Scientific classification
- Kingdom: Animalia
- Phylum: Chordata
- Class: Reptilia
- Order: Squamata
- Suborder: Serpentes
- Family: Elapidae
- Genus: Hydrophis
- Species: H. macdowelli
- Binomial name: Hydrophis macdowelli (Kharin, 1983)

= Small-headed sea snake =

- Genus: Hydrophis
- Species: macdowelli
- Authority: (Kharin, 1983)
- Conservation status: LC

Species of snake

The small-headed sea snake (Hydrophis macdowelli), also known commonly as McDowell's sea snake, is a species of venomous snake in the subfamily Hydrophiinae of the family Elapidae. The species is native to waters off northern Australia.

==Etymology==
The specific name, macdowelli, is in honor of American herpetologist Samuel Booker McDowell Jr.

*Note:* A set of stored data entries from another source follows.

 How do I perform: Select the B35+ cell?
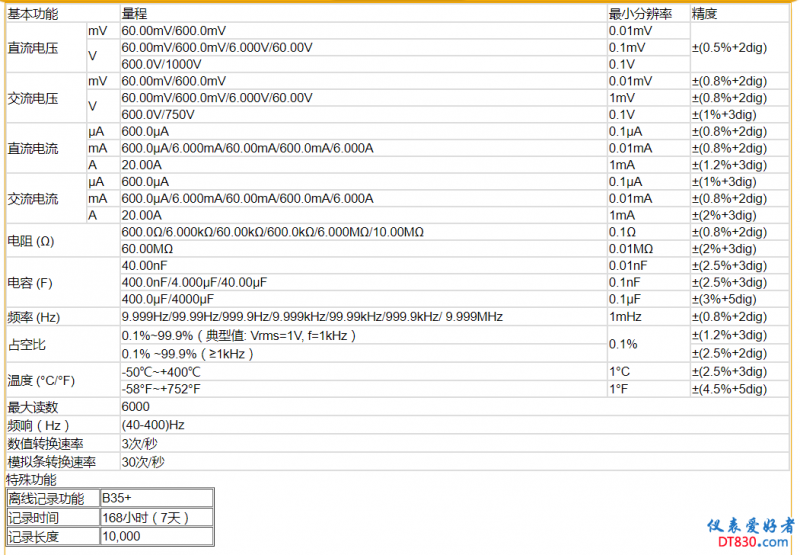(x=117, y=498)
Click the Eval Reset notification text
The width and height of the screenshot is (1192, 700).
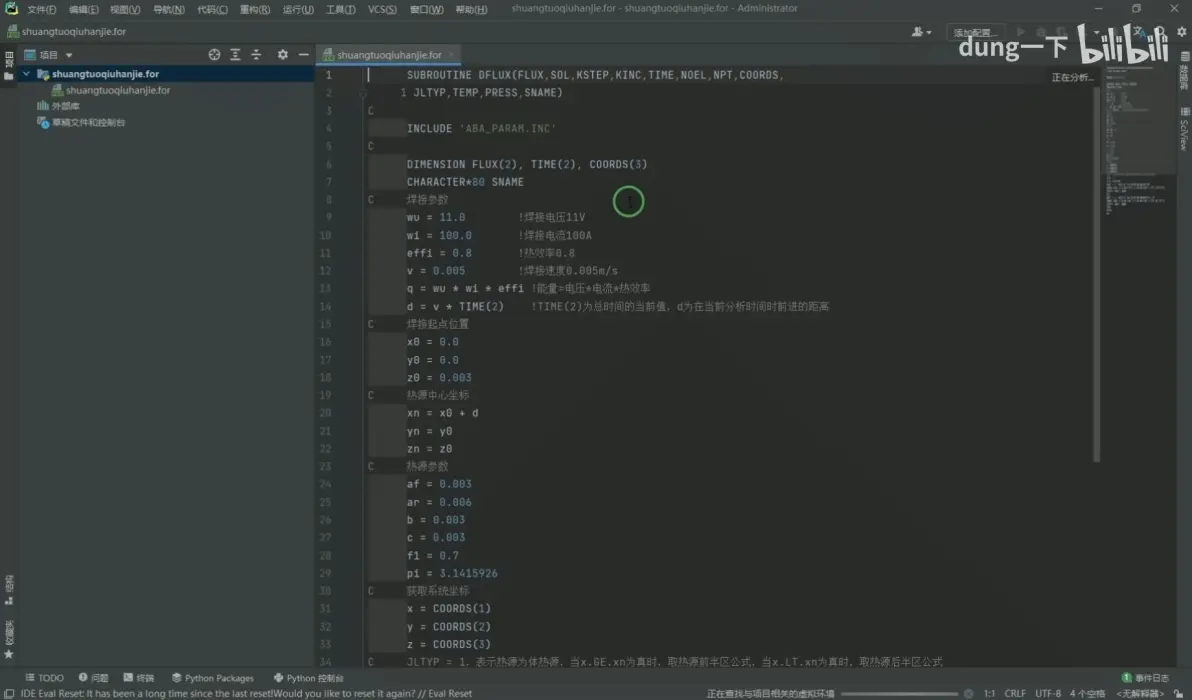tap(246, 693)
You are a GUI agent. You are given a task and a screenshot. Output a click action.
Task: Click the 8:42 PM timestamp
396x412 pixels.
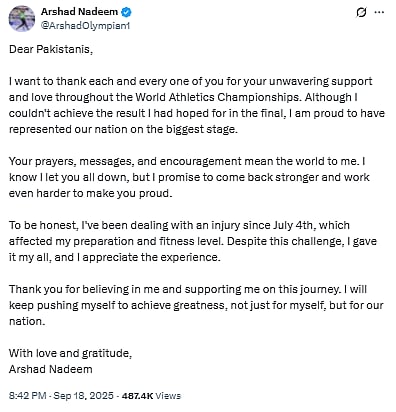(x=28, y=396)
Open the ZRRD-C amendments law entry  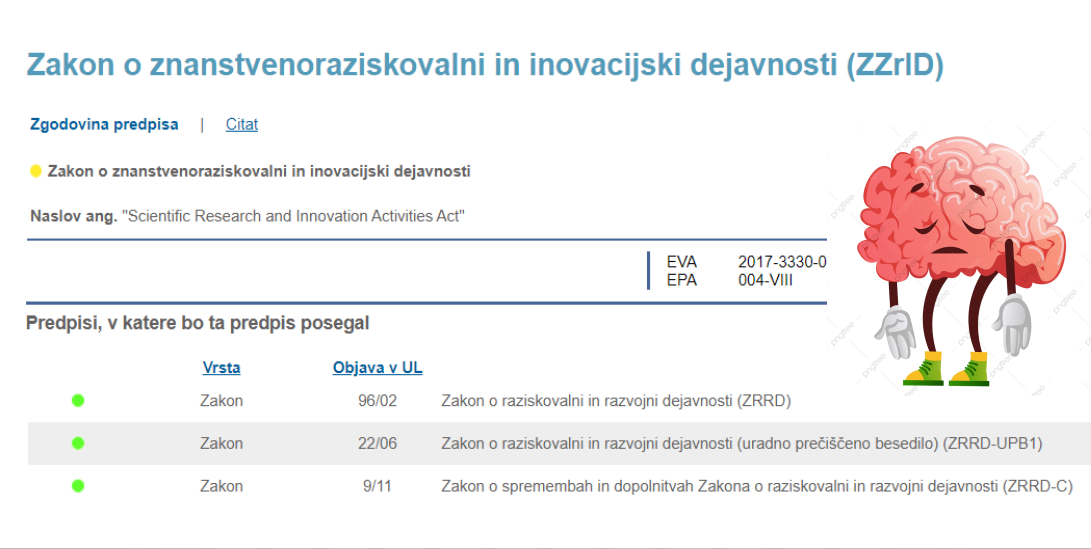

==Geographic distribution==
Hydrophis macdowelli is found along the northern coast of Australia, the south central coast of Papua New Guinea, the Loyalty Islands, and New Caledonia.

==Habitat==
The preferred natural habitat of Hydrophis macdowelli is shallow ocean waters with sandy bottoms, at depths of not more than 26 m.

==Description==
As one of its common names implies, Hydrophis macdowelli has a small head in relation to its body size. The species grows to a total length (tail included) of up to 1 metre (39 inches).

==Diet==
Hydrophis macdowelli preys upon eels and other elongate fishes.

==Reproduction==
Hydrophis macdowelli is ovoviviparous. Litter size is 2–3 young.

==Venom==
Hydrophis macdowelli possesses a powerful venom, and its bite is dangerous to humans.